As mesmas críticas se aplicam a Tempestade de Halle Berry. A atriz interpreta bem, é realmente muito bonita e sensual… mas não tem metade do porte de deusa que a Ororo Munroe dos gibis carrega consigo. Ororo é uma mulher que, ao entrar num restaurante lotado, faz todo mundo calar a boca e prestar atenção única e exclusivamente nela. E ponto final. A Tempestade do filme simplesmente anda pela trama, sem muita relevância. E algumas vezes têem-se a nítida impressão de que ela ganhou destaque nesta ou naquela cena simplesmente para justificar a presença de uma ganhadora do Oscar em cena…
:: AS REFERÊNCIAS
Estas são as mais importantes e divertidas. No entanto, deixe a sua lupa aberta para, depois de assistir ao filme, encher o nosso fórum com as suas impressões. Vamos lá:
– Na cena da invasão da escola de Xavier, ficam claras as aparições de Siryn (a filha de Banshee, que grita até seus ouvidos estourarem) e Kitty Pryde (Lince Negra, a simpática mutante que consegue atravessar as paredes). Além, é claro, de um sujeito de cabelo estilo militar, fortão, que transforma seu corpo em metal e quebra tudo. Te lembra o Colossus?;
– Quando Mística invade o escritório de Stryker e começa a fuçar seus arquivos em busca dos registros sobre Erik Lensherr (verdadeiro nome de Magneto), ela passa por alguns nomes beeeeeeeeeeem familiares como Jamie Madrox (o Homem-Múltiplo do extinto X-Factor);
– Na cena do bar, enquanto Mística se prepara para seduzir um dos seguranças da prisão de Magneto, na televisão é possível ver uma entrevista com o especialista em questões mutantes, o Dr.Hank McCoy (verdadeiro nome do Fera, antes de tornar-se a criatura azul e peluda que conhecemos);
– Na sequência final do filme, um dos alunos que Tempestade e Noturno vão resgatar chama-se… Jubileu. Precisa dizer mais?
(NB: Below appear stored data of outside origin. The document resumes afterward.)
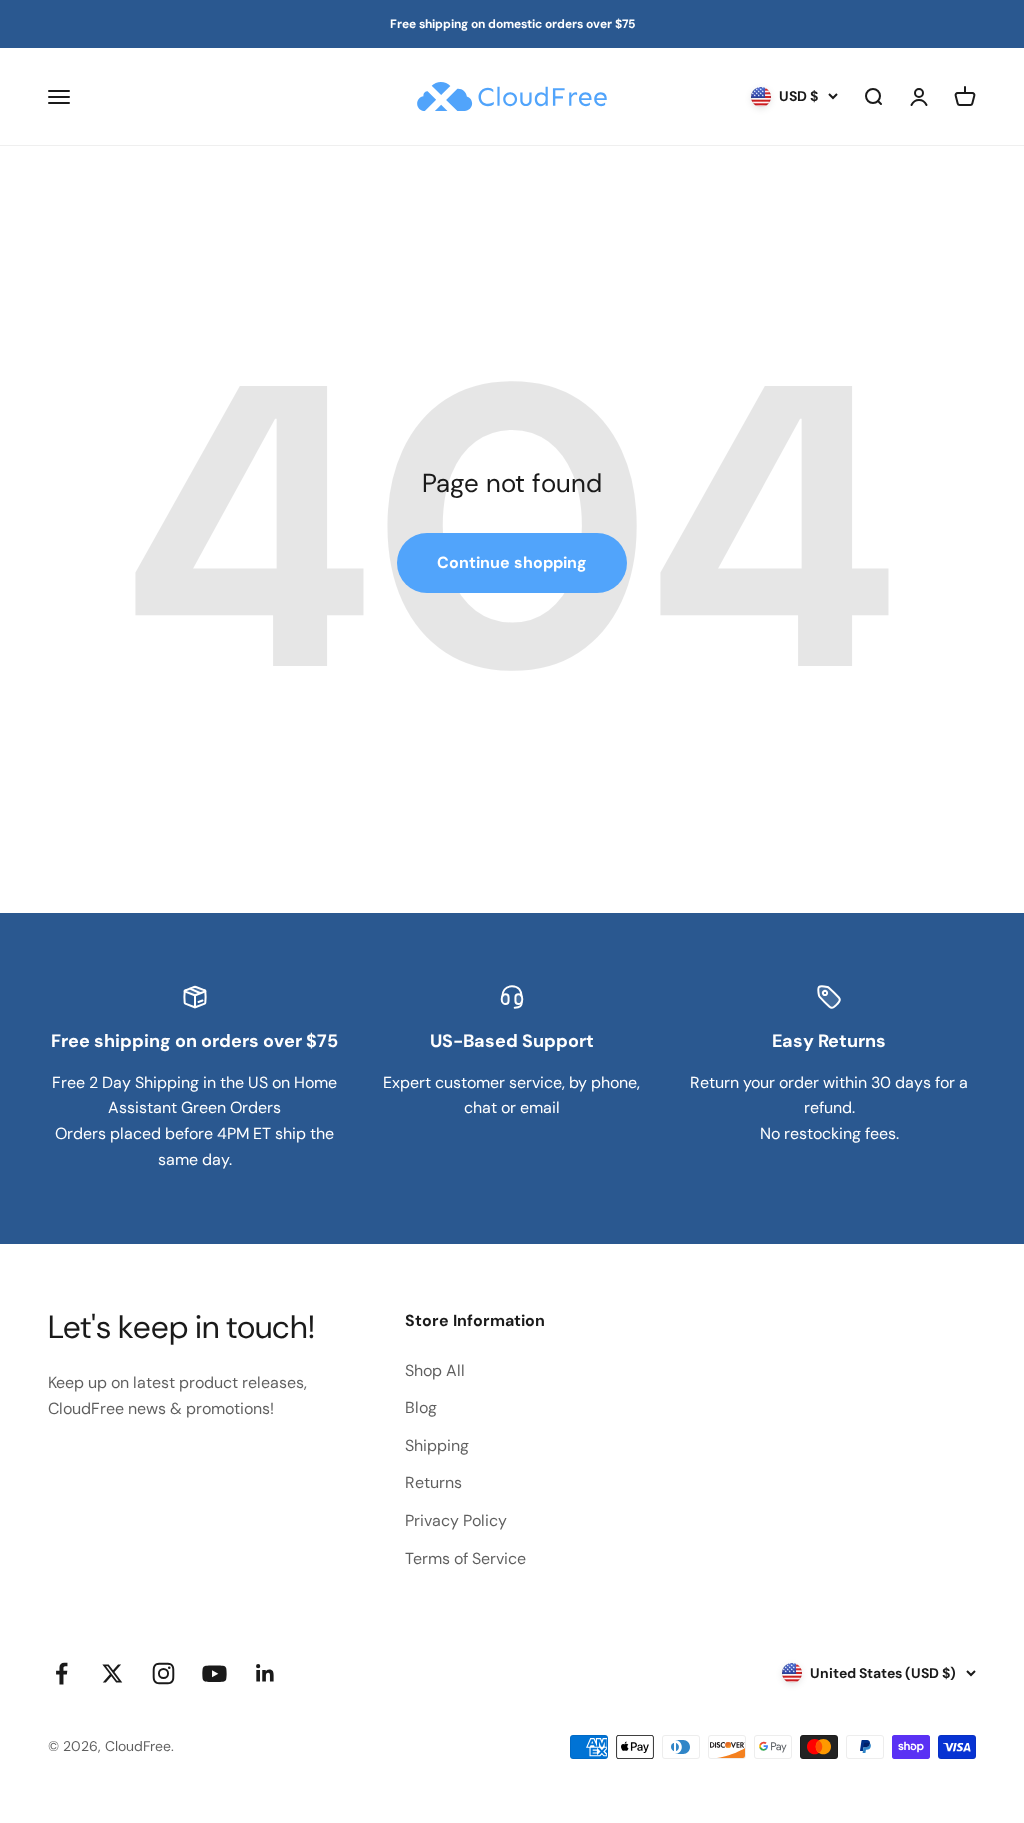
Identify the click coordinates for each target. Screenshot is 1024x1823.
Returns (433, 1482)
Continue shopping (512, 562)
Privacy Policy (456, 1520)
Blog (421, 1407)
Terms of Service (465, 1558)
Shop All (435, 1370)
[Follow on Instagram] (163, 1673)
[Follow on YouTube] (214, 1673)
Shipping (437, 1445)
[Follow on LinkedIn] (265, 1673)
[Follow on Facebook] (61, 1673)
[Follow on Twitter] (112, 1673)
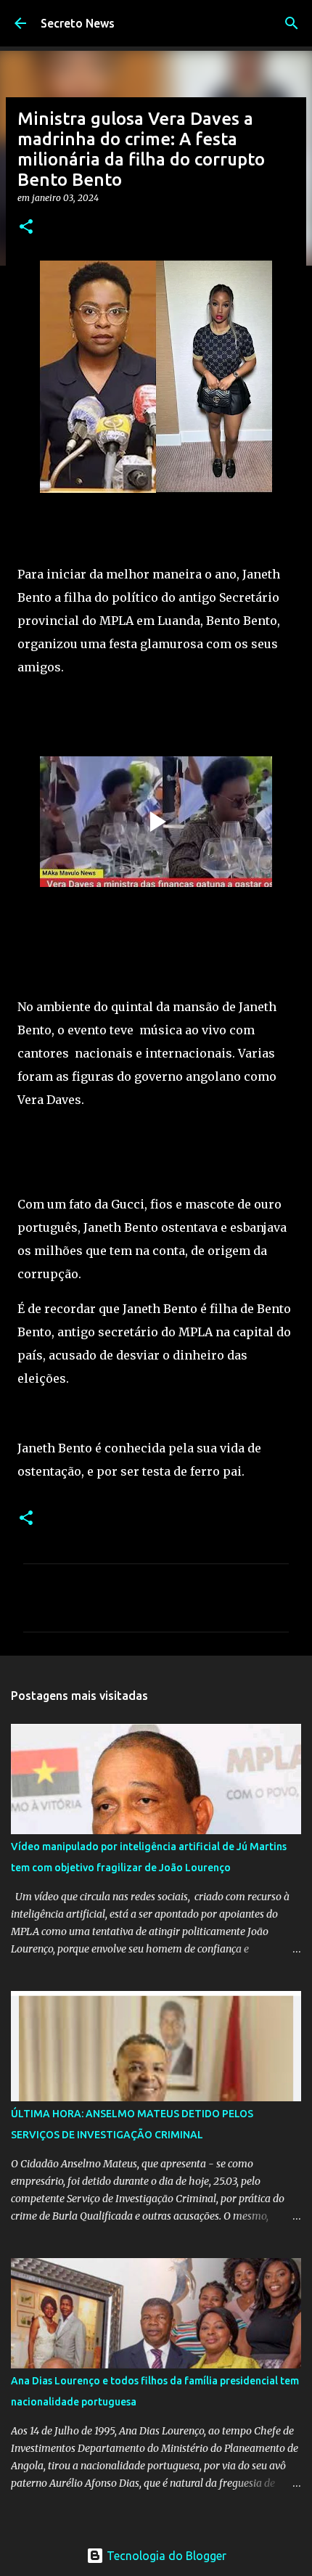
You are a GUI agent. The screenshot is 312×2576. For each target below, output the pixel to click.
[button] (26, 227)
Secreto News (78, 23)
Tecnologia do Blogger (165, 2555)
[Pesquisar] (291, 23)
– Quando Wolverine começa a ter lembranças de seu passado, surge uma cena do cara correndo pelado que é, indiscutivelmente, a mesmíssima de Arma X, especial do mestre Barry Windsor-Smith
:: A SURPRESA FINAL
Sim, ela existe. Embora seja um mero detalhe (que eu NÃO vou revelar qual é, leia-se bem) que não é nada demais para um espectador comum, é uma coisa que o fã de quadrinhos vai perceber logo na primeira sequência em que tal fato é citado. No final do filme, no entanto, a surpresa ganha proporções descaradas, causando verdadeiros orgasmos aos gibiotas de plantão. O verdadeiro fanático por gibis vai ter certeza absoluta, ao fim do filme: VAMOS TER X-MEN 3. Sem qualquer sombra de dúvida. Por mais que Ralph Winter, produtor da película, não tivesse confirmado a realização da terceira parte da saga dos incompreendidos heróis mutantes, ainda assim nós teríamos certeza disso. Assistam e depois a gente conversa…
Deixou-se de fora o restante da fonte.